Looking back at yesterday's post, how we could ever begin to understand this without a theoretical approach?

If all we do is sense, without any effort whatsoever at interpretation, we lack discrimination. Our sensation, and our interest in it, must become much more specific during the course of the average day. Just what is going on inside this organism?

The organism contains three minds. As we study the three principle organic minds (once again, I refer here to the passage in Gurdjieff's "Beelezebub," final chapter) and their interaction, we might be engaged in the Buddhist discipline Dogen refers to as "swallowing three or four."


When we attain more unity, and offer something back to the forces which create us, perhaps we are engaging in the activity he refers to as "vomiting seven or eight." Interested parties can refer to the third volume, first chapter, of Nishijima and Cross's translation of the Shobogenzo for more background on this. (Those interested in Gurdjieff's enneagram might profit from pondering the potential relationships between this Buddhist description and Gurdjieff's laws of three and seven.)

In a nutshell, if we study the body, we see that in all of its aspects, it includes both ingestion and elimination.

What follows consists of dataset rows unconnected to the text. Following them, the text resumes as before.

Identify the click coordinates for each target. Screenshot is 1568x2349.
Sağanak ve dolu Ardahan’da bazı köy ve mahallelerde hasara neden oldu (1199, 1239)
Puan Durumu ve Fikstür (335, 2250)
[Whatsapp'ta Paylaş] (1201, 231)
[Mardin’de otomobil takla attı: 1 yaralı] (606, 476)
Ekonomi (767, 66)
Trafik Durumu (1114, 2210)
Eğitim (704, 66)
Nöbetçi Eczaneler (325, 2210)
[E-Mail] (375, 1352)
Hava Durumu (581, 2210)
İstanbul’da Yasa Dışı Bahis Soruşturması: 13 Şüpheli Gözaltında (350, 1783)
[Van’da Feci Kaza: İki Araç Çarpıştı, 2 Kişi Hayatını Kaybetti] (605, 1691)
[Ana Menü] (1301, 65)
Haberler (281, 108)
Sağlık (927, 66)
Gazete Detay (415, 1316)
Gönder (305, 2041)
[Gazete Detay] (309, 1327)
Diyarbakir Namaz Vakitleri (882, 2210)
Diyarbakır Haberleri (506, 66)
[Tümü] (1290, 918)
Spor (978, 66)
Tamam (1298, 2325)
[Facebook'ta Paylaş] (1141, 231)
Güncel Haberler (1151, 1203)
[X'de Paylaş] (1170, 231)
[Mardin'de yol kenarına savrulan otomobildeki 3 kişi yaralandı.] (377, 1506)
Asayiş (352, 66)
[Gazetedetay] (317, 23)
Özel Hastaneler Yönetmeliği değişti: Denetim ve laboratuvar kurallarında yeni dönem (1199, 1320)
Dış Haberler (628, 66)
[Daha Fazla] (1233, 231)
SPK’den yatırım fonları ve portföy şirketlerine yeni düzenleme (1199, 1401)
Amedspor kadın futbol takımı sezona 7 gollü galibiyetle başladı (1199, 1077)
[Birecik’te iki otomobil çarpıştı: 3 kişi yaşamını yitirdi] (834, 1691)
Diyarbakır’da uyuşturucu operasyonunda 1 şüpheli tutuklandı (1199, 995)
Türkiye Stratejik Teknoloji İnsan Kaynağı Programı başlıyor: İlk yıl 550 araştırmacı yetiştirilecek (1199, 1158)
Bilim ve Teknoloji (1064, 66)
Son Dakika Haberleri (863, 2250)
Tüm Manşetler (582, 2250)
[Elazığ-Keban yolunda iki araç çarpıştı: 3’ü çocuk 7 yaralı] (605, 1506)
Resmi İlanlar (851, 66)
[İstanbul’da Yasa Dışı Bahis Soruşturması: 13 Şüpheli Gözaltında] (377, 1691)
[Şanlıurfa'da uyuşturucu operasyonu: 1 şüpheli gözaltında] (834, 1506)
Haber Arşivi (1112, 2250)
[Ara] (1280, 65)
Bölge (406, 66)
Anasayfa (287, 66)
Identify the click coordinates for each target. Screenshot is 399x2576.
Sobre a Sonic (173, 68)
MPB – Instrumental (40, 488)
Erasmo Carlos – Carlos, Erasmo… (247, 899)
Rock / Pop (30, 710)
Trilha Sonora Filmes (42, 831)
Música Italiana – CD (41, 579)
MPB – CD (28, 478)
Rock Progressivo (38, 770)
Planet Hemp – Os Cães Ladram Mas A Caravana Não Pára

That is to say, all three of the being foods engage in this process. So we eat solid food and then eliminate the waste; we breathe in oxygen and breathe out carbon dioxide.

It is perhaps an interesting thing to pose ourselves the question of just what the elimination process involved with the third being food, the food of impressions, consists of. I'm not sure about the rest of you, but this is the first time this particular question has occurred to me, and I think it is worth pondering.

Going one step further into this question, it occurs to me that to invest within the sensation of the organism--which has an objective quality, since the sensation comes before the evaluation and commentary--offers a refuge from the egoistic demands that I paste onto every event in my life.

This morning, as I was walking the famous dog Isabel with my wife Neal, we were engaged in a difficult conversation. As I watched myself discharging negativity from the particular battery that I was connected to, it occurred to me that the only way to get out of this, to pull the wire off the post and stop transmitting the current, was to invest more in sensation. To go back one step and try to find the heart.

It helped a little.

Enough for one day.

May your roots grow deep in rich soil.